2.  **Call a preset function**: Choose a model and provide your prompts.

```python
from pycomfy import ComfyAPI, MissingModelError

# This is optional, but required for the automatic download feature.
# Replace with your actual path to the main ComfyUI folder.
COMFYUI_PATH = "C:/path/to/your/ComfyUI"

try:
    # Initialize the API
    api = ComfyAPI("127.0.0.1:8188", comfyui_path=COMFYUI_PATH)

    # Generate an image using a high-level preset
    # If the model is missing, it will be downloaded automatically.
    print("Generating with the SD1.5 preset...")
    images = api.text_to_image_sd15(
        positive_prompt="a majestic lion on a throne, cinematic lighting, highly detailed",
        negative_prompt="blurry, cartoon, bad art",
        seed=42
    )

    if images:
        images[0].save("lion_king.png")
        print("Image 'lion_king.png' saved successfully!")

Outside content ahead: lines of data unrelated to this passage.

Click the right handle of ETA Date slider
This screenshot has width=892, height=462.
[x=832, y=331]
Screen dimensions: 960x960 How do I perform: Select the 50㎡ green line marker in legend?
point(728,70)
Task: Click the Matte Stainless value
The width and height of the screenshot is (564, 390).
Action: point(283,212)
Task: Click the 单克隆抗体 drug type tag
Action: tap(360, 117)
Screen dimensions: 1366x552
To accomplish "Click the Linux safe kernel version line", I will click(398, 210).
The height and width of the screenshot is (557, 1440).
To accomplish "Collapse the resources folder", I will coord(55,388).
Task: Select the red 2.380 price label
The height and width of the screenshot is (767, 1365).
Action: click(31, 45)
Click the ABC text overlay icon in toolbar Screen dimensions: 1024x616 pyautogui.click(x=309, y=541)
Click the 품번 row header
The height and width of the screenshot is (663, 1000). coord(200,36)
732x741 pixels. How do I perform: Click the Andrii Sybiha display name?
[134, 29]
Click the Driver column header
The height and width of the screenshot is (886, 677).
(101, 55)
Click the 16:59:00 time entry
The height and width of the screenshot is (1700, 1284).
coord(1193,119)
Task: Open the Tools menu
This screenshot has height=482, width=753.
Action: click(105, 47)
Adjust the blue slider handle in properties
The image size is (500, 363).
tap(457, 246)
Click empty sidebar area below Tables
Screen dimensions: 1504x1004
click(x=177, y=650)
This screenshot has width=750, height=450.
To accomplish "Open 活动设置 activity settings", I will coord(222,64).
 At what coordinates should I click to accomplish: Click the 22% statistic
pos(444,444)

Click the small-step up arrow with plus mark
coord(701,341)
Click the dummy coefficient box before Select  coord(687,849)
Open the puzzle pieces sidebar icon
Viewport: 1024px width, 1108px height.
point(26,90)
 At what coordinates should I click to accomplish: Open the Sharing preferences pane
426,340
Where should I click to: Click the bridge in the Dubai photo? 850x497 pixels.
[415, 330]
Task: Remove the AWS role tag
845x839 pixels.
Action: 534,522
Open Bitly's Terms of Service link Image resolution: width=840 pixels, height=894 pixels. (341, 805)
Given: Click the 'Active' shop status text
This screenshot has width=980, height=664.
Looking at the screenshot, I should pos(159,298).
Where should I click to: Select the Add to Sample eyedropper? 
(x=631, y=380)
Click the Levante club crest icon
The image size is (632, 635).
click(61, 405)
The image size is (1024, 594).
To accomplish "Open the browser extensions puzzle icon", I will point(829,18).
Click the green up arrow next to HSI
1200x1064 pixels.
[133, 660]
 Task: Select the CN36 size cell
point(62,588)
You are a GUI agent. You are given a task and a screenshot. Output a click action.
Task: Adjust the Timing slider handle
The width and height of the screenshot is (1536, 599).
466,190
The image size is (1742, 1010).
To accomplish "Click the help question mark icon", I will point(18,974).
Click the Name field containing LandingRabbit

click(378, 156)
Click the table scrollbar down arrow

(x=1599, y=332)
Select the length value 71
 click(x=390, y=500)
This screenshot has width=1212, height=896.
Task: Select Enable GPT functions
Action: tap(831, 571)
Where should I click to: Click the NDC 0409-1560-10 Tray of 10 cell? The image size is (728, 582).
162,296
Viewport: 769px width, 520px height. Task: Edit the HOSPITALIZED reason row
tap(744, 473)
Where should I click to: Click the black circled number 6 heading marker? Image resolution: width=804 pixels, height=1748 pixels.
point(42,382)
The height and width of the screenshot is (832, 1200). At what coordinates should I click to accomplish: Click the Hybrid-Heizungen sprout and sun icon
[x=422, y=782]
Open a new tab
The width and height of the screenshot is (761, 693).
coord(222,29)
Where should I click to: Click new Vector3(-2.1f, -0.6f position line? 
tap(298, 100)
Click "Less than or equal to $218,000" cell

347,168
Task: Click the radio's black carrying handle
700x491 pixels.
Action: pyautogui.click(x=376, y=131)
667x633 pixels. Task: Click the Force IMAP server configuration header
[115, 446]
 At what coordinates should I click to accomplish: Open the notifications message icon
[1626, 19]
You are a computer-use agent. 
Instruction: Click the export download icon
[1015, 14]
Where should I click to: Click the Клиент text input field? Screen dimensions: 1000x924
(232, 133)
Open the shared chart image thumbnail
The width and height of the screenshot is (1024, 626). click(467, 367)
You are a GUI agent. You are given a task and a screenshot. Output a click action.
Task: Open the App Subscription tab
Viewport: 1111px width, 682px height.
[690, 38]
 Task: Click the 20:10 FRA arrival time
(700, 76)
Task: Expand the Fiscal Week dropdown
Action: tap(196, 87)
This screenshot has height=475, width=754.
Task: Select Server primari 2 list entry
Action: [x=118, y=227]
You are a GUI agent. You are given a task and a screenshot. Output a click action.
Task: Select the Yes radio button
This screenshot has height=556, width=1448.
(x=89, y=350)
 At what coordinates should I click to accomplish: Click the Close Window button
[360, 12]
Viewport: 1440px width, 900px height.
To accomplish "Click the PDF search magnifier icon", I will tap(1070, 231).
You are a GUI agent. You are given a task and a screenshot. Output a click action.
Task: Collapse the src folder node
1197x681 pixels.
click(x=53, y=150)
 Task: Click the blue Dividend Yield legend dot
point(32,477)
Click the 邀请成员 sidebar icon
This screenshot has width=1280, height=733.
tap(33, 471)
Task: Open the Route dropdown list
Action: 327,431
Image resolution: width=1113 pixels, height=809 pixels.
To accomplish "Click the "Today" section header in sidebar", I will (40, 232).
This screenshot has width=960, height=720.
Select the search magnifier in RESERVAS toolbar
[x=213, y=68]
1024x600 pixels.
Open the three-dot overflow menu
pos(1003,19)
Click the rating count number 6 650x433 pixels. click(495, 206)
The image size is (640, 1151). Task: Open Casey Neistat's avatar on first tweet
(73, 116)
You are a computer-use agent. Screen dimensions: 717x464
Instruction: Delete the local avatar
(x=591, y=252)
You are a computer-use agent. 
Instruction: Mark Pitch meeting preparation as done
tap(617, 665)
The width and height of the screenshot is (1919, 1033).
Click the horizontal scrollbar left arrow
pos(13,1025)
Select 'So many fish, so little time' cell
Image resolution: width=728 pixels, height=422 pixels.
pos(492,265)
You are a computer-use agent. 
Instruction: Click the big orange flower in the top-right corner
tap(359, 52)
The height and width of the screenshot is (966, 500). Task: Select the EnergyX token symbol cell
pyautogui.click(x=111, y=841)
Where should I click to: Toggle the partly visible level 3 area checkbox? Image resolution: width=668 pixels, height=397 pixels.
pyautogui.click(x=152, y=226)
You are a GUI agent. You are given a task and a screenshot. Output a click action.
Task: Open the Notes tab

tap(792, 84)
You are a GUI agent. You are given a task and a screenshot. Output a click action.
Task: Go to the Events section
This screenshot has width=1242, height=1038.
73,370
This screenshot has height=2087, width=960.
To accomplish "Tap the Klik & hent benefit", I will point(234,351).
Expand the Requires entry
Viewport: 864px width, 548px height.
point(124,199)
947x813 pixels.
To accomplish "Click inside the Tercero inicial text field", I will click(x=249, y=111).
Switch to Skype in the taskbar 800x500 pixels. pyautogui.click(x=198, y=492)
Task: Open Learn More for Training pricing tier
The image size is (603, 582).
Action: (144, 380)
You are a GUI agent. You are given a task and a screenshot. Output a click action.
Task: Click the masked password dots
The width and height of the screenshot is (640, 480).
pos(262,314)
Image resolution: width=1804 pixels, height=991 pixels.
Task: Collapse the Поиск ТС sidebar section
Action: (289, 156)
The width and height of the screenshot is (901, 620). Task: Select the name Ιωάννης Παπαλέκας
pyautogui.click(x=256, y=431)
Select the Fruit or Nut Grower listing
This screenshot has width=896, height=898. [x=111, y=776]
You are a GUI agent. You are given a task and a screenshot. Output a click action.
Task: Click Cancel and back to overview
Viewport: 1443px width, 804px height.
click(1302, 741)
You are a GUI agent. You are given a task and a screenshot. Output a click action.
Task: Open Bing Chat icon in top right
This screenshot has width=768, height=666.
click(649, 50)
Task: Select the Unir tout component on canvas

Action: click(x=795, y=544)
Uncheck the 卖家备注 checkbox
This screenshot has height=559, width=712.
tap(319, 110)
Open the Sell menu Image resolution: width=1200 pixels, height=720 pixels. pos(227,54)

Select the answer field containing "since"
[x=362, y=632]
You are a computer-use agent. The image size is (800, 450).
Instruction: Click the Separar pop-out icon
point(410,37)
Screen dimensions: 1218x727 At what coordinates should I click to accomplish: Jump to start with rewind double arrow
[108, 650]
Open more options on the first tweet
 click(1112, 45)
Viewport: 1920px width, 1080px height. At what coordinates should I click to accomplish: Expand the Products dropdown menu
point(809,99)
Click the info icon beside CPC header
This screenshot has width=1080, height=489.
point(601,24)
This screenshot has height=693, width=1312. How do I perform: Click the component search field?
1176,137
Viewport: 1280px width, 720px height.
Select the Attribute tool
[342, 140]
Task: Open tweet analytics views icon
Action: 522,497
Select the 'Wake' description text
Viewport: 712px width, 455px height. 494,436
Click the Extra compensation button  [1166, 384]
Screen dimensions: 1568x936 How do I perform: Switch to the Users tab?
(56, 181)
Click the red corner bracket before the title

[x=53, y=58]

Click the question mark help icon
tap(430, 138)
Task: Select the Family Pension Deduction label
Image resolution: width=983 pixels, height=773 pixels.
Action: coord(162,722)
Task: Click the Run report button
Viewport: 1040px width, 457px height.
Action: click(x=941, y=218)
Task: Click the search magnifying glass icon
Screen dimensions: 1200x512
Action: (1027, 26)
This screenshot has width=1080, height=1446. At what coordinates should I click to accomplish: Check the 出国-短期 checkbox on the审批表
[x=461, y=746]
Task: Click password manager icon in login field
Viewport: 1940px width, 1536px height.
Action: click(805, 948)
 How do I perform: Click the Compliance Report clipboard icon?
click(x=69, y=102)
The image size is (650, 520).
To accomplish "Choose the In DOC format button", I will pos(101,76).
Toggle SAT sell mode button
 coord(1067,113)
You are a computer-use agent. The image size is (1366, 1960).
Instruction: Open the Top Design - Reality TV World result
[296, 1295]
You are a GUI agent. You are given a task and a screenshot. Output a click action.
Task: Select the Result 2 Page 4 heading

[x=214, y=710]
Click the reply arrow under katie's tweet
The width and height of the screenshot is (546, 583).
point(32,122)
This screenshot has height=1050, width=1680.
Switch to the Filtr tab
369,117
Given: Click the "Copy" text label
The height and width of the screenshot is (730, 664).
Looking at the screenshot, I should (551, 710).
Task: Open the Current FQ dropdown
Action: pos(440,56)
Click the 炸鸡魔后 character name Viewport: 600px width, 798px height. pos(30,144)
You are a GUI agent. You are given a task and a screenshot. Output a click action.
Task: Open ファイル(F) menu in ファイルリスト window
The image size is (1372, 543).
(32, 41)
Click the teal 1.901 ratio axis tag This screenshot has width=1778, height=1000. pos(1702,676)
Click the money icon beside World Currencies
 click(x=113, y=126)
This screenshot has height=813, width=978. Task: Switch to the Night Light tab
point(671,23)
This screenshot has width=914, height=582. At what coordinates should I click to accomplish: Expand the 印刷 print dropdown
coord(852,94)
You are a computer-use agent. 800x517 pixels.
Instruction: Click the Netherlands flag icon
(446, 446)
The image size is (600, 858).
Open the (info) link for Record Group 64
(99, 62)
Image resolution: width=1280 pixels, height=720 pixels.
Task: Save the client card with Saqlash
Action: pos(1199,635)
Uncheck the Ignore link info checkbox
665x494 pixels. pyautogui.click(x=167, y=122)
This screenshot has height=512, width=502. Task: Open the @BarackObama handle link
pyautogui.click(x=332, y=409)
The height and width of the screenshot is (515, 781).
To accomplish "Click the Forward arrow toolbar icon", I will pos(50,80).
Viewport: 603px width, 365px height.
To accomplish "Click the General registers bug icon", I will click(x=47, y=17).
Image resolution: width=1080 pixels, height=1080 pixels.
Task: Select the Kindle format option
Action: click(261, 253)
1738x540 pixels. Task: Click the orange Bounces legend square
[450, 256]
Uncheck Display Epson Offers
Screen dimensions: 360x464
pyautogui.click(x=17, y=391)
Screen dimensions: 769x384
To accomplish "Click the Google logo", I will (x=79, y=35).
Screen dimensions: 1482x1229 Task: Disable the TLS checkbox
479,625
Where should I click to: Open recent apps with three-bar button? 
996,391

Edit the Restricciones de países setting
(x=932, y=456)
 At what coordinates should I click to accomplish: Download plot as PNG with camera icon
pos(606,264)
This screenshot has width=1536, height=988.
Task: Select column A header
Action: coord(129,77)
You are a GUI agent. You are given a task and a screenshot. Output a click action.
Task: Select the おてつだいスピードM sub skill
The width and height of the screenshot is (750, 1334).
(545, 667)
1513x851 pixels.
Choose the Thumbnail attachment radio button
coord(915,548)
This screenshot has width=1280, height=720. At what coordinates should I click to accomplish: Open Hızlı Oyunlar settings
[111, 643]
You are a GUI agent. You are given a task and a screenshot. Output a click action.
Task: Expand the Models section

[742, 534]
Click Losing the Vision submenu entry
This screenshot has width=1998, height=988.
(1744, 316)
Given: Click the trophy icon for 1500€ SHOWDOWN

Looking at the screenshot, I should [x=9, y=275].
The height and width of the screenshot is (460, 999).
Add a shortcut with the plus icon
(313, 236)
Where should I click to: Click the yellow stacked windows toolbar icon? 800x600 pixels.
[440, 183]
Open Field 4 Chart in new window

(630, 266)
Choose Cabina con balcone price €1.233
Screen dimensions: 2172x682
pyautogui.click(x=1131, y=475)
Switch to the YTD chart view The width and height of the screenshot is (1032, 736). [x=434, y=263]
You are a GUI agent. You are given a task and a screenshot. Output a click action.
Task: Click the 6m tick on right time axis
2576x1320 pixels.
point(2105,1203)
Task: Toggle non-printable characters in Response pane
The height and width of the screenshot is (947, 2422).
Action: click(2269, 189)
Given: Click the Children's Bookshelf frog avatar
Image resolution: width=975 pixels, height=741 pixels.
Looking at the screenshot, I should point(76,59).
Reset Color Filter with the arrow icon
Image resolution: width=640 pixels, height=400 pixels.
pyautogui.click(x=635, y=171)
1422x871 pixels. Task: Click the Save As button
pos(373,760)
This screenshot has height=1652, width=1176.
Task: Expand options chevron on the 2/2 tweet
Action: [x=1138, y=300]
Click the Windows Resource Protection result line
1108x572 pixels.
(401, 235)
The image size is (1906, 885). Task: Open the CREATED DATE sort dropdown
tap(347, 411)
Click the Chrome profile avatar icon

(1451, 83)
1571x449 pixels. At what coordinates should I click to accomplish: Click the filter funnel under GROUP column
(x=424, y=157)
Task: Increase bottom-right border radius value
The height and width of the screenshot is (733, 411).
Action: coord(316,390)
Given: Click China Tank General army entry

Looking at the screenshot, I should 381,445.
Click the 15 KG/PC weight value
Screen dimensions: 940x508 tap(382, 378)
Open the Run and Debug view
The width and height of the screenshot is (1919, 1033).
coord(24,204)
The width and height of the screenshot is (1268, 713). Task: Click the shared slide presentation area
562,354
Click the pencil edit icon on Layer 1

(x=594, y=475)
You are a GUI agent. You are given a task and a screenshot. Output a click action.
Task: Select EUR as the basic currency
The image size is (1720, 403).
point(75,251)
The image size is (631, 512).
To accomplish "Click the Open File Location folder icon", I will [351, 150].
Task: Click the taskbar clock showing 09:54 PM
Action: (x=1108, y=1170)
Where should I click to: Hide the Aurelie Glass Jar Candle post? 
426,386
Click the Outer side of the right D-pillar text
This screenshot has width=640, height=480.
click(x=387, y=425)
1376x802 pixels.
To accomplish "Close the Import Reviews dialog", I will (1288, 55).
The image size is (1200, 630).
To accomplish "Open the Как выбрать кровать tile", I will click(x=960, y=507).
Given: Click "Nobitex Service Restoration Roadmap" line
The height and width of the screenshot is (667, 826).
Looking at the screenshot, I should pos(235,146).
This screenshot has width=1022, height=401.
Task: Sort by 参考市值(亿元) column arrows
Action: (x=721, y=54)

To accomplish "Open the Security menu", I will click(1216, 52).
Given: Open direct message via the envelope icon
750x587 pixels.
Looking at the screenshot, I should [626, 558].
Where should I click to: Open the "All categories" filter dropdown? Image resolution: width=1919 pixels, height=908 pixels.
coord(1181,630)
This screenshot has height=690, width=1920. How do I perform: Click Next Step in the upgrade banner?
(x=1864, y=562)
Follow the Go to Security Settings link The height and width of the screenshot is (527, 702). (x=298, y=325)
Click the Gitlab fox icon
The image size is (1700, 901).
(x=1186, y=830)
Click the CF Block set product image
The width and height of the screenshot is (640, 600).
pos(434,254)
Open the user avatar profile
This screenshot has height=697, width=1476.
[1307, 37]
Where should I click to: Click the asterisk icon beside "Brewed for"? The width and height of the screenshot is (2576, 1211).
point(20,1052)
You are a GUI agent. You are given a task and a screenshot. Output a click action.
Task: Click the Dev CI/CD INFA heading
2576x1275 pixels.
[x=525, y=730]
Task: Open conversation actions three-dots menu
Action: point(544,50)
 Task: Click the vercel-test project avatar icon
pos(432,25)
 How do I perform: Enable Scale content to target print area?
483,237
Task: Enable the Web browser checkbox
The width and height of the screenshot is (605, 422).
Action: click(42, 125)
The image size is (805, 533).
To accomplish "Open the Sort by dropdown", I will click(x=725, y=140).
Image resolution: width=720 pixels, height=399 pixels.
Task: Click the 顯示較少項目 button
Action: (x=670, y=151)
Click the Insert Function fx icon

except MissingModelError as e:
    print(f"Error: {e}")
except Exception as e:
    print(f"An unexpected error occurred: {e}")
```

## Usage

### 1. Initialization

```python
from pycomfy import ComfyAPI

# Basic initialization (automatic download disabled)
api = ComfyAPI("127.0.0.1:8188")

# Initialization with automatic download enabled
api = ComfyAPI("127.0.0.1:8188", comfyui_path="C:/path/to/your/ComfyUI")
```

### 2. Preset Functions

These are shortcuts for common text-to-image tasks. They use pre-configured settings that you can easily override.

```python
# Stable Diffusion 1.5
images = api.text_to_image_sd15(positive_prompt="an astronaut riding a horse")

# Stable Diffusion 3
images = api.text_to_image_sd3(positive_prompt="an astronaut riding a horse")

# FLUX.1 Schnell
images = api.text_to_image_flux_schnell(positive_prompt="an astronaut riding a horse")

# FLUX.1 Dev
images = api.text_to_image_flux_dev(positive_prompt="an astronaut riding a horse")

# You can also override any parameter
images = api.text_to_image_flux_schnell(
    positive_prompt="an astronaut riding a horse",
    steps=10, # Default is 8 for this preset
    seed=12345
)
```

### 3. Generic Text-to-Image Function

For full control when presets are not enough. Specify any parameter you need.

```python
images = api.text_to_image(
    positive_prompt="a cute cat programmer, 8k, highest quality",
    negative_prompt="bad anatomy, watermark, blurry",
    checkpoint_name="v1-5-pruned-emaonly-fp16.safetensors",
    steps=25,
    cfg=8.0,
    sampler_name="dpmpp_2m_karras",
    width=768,
    height=512,
    seed=9876
)
```

### 4. The Expert Way: Custom Workflows

For maximum flexibility, you can load a custom workflow JSON file (saved from ComfyUI with "Save (API Format)") and manipulate its nodes.

```python
# 1. Load your custom workflow
workflow = api.load_workflow("my_special_workflow_api.json")

# 2. Find the nodes you want to change
sampler_nodes = workflow.get_nodes_by_class("KSampler")
checkpoint_nodes = workflow.get_nodes_by_class("CheckpointLoaderSimple")

# 3. Set new values for the nodes
if checkpoint_nodes:
    workflow.set_node(checkpoint_nodes[0], {"ckpt_name": "sd_xl_base_1.0.safetensors"})

if sampler_nodes:
    workflow.set_node(sampler_nodes[0], {"steps": 30, "cfg": 8.5})

# 4. Execute the workflow with dynamic prompts
images = workflow.execute(
    positive_prompt="a beautiful landscape, matte painting, trending on artstation",
    negative_prompt="ugly, jpeg artifacts",
    seed=42
)

if images:
    images[0].save("expert_mode_image.png")
```

## Error Handling

The library uses custom exceptions to help you debug. The most common one is `MissingModelError`, which is raised if a model file is missing and could not be downloaded automatically (e.g., it's not in the known model database).

## License

This project is licensed under the MIT License.